Large language models (LLMs) have impressive few-shot learning capabilities, but they still struggle with complex reasoning in chaotic contexts. This article proposes a technique that combines Thread-of-Thought (ToT) prompting with a Retrieval Augmented Generation (RAG) framework to enhance LLMs’ understanding and problem-solving abilities. The RAG system accesses multiple knowledge graphs in parallel, improving efficiency and coverage. By integrating structured reasoning and external knowledge, LLMs can approach human-like cognition.
Achieving Structured Reasoning with LLMs in Chaotic Contexts with Thread of Thought Prompting and Parallel Knowledge Graph Retrieval
Introduction
Large language models (LLMs) have shown impressive few-shot learning capabilities, quickly adapting to new tasks with just a few examples. However, LLMs still face limitations in complex reasoning involving chaotic contexts overloaded with disjoint facts. To address this challenge, researchers have proposed a technique that combines Thread-of-Thought (ToT) prompting with a Retrieval Augmented Generation (RAG) framework. This framework aims to enhance LLMs’ understanding and problem-solving abilities in chaotic contexts, moving closer to human cognition.
The Need for Structured Reasoning
LLMs have made strides in language understanding, but their reasoning abilities remain limited. In chaotic contexts, relevant and irrelevant facts intermix, making it difficult for models to determine what information is important. The lack of structure in these contexts makes it challenging for models to methodically build an understanding grounded in the relevant information. This article proposes the use of ToT prompting, inspired by human cognition, to guide models through step-by-step analysis of chaotic contexts.
Introducing the RAG System
The RAG system combines the capabilities of LLMs with scalable retrieval. It uses multiple knowledge graphs (KGs) indexed using the LLama index to broaden the available knowledge for LLMs. By querying diverse KGs in parallel, the RAG system improves efficiency and coverage compared to sequential retrieval. This system enables LLMs to adapt rapidly using few-shot learning instead of encoding all information statically.
Integrating ToT Prompting
To enable structured reasoning, ToT prompting is integrated into the RAG system. The super agent prompts the LLM to walk through the context in manageable parts step-by-step, summarizing and analyzing as it goes. This incremental analysis of retrieved passages enhances the model’s understanding and avoids overlooking critical facts.

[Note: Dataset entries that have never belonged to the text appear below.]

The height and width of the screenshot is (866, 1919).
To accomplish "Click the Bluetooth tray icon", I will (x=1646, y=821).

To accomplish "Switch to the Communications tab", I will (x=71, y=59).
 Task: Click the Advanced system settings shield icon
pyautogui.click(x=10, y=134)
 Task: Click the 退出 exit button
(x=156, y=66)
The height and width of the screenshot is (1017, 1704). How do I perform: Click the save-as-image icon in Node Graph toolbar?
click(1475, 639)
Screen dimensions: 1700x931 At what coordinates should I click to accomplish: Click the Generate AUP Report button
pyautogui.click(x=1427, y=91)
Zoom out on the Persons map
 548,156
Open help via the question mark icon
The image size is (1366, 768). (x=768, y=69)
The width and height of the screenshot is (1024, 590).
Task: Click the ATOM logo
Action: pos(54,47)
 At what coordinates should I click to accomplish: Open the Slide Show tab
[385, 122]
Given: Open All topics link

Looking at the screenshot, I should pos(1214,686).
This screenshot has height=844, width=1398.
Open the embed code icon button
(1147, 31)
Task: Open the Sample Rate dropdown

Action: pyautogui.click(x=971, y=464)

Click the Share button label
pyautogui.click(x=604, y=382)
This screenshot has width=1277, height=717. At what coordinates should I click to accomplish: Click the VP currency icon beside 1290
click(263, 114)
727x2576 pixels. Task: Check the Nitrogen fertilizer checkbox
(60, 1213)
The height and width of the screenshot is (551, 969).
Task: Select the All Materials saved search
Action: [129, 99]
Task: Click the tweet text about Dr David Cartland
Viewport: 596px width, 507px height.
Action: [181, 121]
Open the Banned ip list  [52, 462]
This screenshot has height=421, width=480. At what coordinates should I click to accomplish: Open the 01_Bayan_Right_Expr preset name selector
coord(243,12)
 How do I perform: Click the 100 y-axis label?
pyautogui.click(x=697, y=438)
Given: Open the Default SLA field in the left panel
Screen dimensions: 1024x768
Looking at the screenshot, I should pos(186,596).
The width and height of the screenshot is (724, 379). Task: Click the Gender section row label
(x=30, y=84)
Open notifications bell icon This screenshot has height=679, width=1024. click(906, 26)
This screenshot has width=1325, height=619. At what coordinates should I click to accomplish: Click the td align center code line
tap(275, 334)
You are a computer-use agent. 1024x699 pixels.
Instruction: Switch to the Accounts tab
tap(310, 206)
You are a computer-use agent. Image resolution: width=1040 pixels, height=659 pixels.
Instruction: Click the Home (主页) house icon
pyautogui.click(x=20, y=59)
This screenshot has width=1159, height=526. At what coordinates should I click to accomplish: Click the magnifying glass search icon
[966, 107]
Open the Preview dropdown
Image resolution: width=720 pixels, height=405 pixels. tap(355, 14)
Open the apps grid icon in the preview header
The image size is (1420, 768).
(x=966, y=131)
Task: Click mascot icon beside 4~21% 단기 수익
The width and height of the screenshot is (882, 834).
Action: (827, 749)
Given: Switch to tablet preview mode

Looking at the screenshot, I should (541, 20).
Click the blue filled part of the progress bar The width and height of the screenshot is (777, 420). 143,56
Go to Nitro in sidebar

Implementing Parallel Retrieval
To efficiently query multiple KGs, asynchronous parallel retrieval is used. This accelerates retrieval compared to sequential queries and expands the knowledge scope available to the model. Different graph algorithms and embeddings used in the KGs provide complementary reasoning strengths, allowing the model to employ the appropriate reasoning style for each query.
Query Ontology First
To provide context and establish basic concepts, the ontology is queried first before retrieving from the knowledge graphs. This “warm start” primes the RAG system with initial background information, allowing the knowledge graphs to fill in more specific relational facts tailored to the query.
Conclusion
The proposed approach combines ToT prompting with the RAG system to enhance LLMs’ reasoning abilities in complex contexts. By integrating structured sequencing of thought and parallel querying of diverse knowledge graphs, this approach aims to orchestrate the strengths of LLMs with complementary external knowledge sources. As LLMs and knowledge bases evolve, this technique provides a pathway to incrementally add structured reasoning capabilities. By creatively combining existing methods, we can achieve emergent capabilities greater than the sum of parts. With sustained research, the dream of human-like language understanding may gradually become a reality.